---- Records to process
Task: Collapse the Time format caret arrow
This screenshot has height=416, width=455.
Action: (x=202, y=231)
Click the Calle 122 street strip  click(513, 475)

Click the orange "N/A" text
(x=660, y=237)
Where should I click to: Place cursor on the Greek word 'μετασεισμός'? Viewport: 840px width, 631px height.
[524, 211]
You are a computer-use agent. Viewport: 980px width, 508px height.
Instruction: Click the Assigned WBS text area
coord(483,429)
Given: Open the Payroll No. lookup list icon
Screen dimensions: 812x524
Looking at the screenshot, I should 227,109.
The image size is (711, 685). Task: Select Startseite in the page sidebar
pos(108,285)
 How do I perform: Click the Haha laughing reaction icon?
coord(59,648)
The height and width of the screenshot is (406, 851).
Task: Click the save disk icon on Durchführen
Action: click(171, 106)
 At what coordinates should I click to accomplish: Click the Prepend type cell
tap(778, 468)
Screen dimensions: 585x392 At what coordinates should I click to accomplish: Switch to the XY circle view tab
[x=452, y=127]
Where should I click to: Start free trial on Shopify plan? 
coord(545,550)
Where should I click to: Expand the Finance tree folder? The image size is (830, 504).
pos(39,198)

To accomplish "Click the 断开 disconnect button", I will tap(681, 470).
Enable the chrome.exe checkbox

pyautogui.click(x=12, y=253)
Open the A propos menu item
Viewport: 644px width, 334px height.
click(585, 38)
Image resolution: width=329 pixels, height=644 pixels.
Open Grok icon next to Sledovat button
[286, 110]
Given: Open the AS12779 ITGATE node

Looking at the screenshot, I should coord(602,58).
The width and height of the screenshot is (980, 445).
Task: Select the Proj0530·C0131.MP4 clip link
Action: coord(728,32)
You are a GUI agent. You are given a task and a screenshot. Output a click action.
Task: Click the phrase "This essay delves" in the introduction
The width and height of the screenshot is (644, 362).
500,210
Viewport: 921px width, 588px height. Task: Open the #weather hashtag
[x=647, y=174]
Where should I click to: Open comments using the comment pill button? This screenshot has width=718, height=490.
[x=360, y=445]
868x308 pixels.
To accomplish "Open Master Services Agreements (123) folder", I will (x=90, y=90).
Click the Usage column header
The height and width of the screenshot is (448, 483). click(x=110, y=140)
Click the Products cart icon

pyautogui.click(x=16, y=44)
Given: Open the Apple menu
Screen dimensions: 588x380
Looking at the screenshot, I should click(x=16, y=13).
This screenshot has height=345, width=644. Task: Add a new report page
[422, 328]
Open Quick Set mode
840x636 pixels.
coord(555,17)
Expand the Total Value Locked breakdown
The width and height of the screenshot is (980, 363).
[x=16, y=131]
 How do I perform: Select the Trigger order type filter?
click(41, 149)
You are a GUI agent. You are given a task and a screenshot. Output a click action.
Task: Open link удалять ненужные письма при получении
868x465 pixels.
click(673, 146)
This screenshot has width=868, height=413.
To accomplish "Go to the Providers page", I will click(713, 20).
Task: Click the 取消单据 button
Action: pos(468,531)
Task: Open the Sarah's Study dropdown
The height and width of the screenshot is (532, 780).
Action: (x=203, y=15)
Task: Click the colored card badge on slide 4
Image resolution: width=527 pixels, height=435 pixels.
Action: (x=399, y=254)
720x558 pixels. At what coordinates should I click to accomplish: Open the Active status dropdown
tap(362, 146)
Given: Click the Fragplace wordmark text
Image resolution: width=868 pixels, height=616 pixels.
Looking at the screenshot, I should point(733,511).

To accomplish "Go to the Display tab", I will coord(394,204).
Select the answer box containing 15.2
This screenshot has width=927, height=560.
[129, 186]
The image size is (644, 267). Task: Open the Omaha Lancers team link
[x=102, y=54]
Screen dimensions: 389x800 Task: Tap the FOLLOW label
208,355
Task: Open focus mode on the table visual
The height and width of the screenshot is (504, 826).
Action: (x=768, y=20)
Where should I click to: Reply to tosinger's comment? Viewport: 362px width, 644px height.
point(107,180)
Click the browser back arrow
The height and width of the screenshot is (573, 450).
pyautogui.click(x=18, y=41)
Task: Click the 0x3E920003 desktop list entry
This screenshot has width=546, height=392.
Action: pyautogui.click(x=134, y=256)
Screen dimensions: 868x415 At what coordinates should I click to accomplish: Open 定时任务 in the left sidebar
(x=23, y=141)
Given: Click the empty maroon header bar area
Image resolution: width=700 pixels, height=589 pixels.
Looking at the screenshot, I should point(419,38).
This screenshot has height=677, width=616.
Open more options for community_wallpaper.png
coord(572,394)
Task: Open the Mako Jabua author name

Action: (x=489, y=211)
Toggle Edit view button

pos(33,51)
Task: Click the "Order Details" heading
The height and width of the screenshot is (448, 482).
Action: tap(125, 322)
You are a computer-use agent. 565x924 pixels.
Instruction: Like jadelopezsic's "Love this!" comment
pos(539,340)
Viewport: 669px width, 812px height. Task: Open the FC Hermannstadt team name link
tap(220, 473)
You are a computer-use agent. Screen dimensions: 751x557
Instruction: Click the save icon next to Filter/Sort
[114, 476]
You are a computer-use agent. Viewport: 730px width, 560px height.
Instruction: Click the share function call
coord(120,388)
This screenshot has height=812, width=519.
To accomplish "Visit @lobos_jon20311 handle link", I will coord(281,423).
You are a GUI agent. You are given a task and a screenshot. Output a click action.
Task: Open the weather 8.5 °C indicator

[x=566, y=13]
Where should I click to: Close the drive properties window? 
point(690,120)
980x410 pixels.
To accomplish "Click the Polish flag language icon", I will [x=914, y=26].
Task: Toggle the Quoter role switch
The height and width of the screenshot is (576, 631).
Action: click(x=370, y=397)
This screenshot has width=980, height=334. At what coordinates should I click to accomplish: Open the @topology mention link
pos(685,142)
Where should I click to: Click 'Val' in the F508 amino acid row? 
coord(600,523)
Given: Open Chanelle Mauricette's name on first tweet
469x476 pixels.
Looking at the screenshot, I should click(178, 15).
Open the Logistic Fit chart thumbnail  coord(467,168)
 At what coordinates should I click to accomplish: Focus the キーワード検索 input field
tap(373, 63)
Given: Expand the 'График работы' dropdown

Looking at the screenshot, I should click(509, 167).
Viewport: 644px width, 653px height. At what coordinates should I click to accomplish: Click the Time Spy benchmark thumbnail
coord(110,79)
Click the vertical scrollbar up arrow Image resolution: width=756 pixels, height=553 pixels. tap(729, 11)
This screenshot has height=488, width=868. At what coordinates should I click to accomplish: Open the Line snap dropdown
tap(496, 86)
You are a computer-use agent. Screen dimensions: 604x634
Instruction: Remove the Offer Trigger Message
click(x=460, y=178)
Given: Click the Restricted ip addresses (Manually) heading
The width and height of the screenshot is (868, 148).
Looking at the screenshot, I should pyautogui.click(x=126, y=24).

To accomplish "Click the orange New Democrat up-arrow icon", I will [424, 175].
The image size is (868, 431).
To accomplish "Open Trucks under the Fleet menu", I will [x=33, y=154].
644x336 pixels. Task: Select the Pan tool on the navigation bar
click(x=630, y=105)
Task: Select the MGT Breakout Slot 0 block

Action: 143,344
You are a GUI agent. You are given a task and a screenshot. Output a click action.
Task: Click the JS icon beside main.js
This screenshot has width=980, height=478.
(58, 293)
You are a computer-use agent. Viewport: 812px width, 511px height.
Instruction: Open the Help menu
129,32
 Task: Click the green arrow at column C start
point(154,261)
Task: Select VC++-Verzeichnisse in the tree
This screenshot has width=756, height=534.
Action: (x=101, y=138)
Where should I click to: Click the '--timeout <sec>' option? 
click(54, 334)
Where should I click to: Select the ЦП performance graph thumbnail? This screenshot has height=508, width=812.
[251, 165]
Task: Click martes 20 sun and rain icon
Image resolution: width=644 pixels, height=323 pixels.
--------
**Your goal:**
Take the stretch of lines above from the one containing "Where should I click to: Reply" through the one containing "You are a computer-use agent. Viewport: 730px" and repeat it exactly, adding no other line.

**Expected output:**
Where should I click to: Reply to tosinger's comment? Viewport: 362px width, 644px height.
point(107,180)
Click the browser back arrow
The height and width of the screenshot is (573, 450).
pyautogui.click(x=18, y=41)
Task: Click the 0x3E920003 desktop list entry
This screenshot has width=546, height=392.
Action: pyautogui.click(x=134, y=256)
Screen dimensions: 868x415 At what coordinates should I click to accomplish: Open 定时任务 in the left sidebar
(x=23, y=141)
Given: Click the empty maroon header bar area
Image resolution: width=700 pixels, height=589 pixels.
Looking at the screenshot, I should point(419,38).
This screenshot has height=677, width=616.
Open more options for community_wallpaper.png
coord(572,394)
Task: Open the Mako Jabua author name

Action: (x=489, y=211)
Toggle Edit view button

pos(33,51)
Task: Click the "Order Details" heading
The height and width of the screenshot is (448, 482).
Action: tap(125, 322)
You are a computer-use agent. 565x924 pixels.
Instruction: Like jadelopezsic's "Love this!" comment
pos(539,340)
Viewport: 669px width, 812px height. Task: Open the FC Hermannstadt team name link
tap(220, 473)
You are a computer-use agent. Screen dimensions: 751x557
Instruction: Click the save icon next to Filter/Sort
[114, 476]
You are a computer-use agent. Viewport: 730px width, 560px height.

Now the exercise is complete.